Task instructions
Reproduce the whole listing that follows, character for character, and drop the images.

Data supplied
··········

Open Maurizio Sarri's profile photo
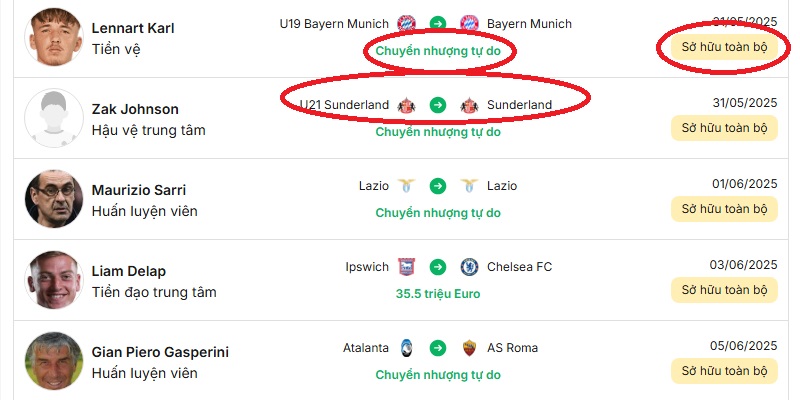The width and height of the screenshot is (800, 400). point(53,199)
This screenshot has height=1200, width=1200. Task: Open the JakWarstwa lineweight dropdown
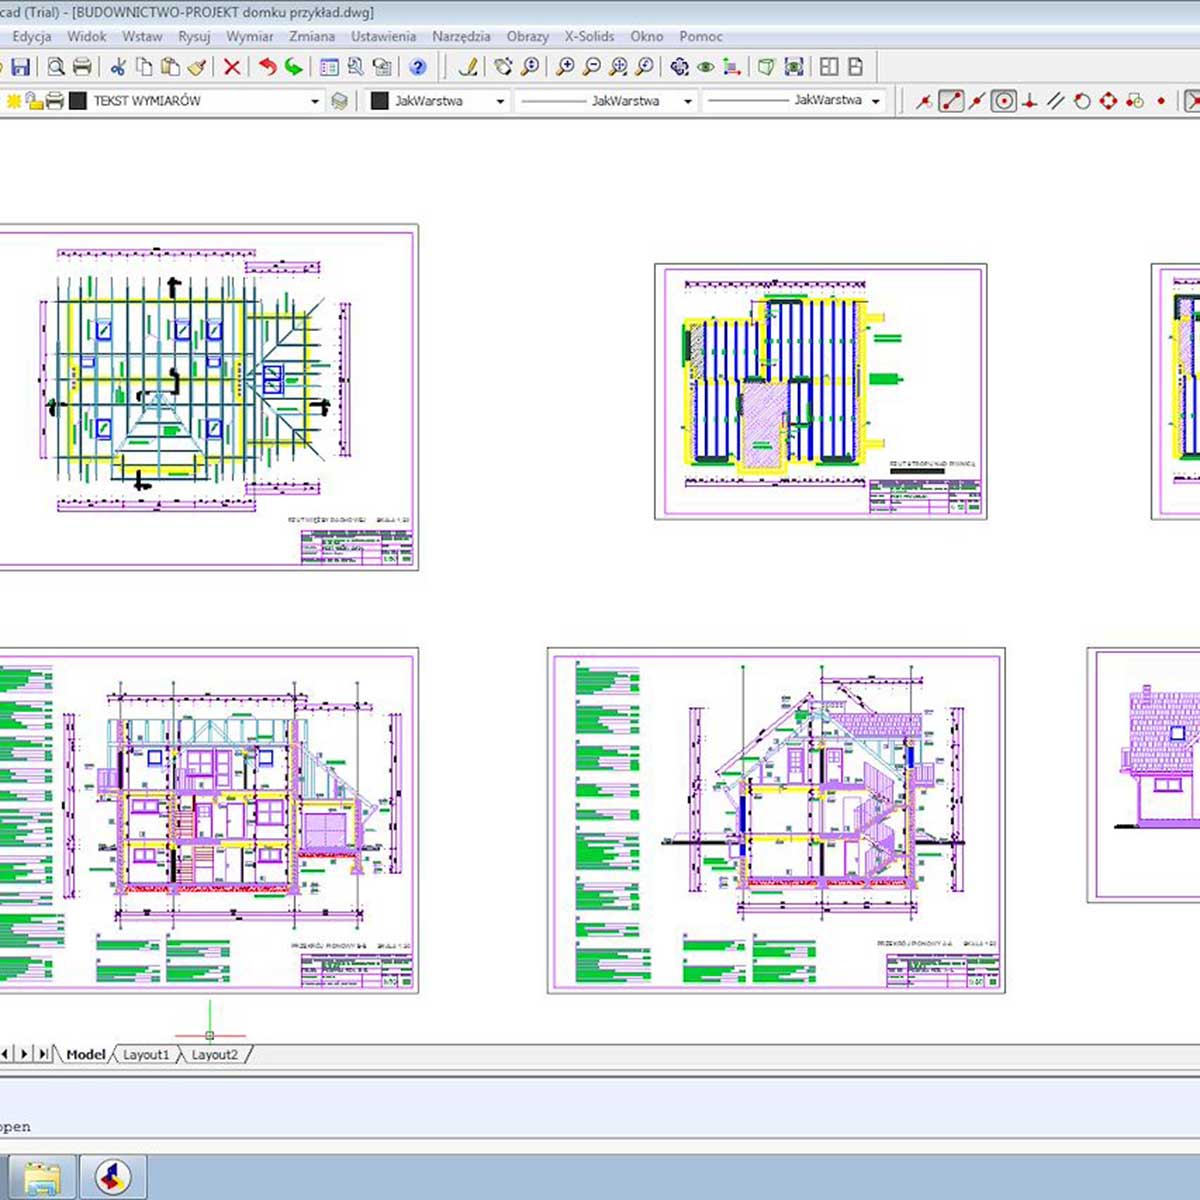[x=875, y=100]
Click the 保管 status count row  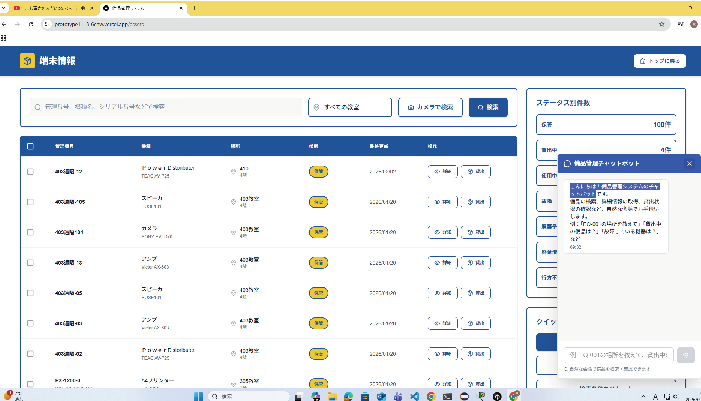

··········

Output
Open Maurizio Sarri's profile photo
The width and height of the screenshot is (800, 400). point(53,199)
This screenshot has height=1200, width=1200. Task: Open the JakWarstwa lineweight dropdown
[x=875, y=100]
Click the 保管 status count row  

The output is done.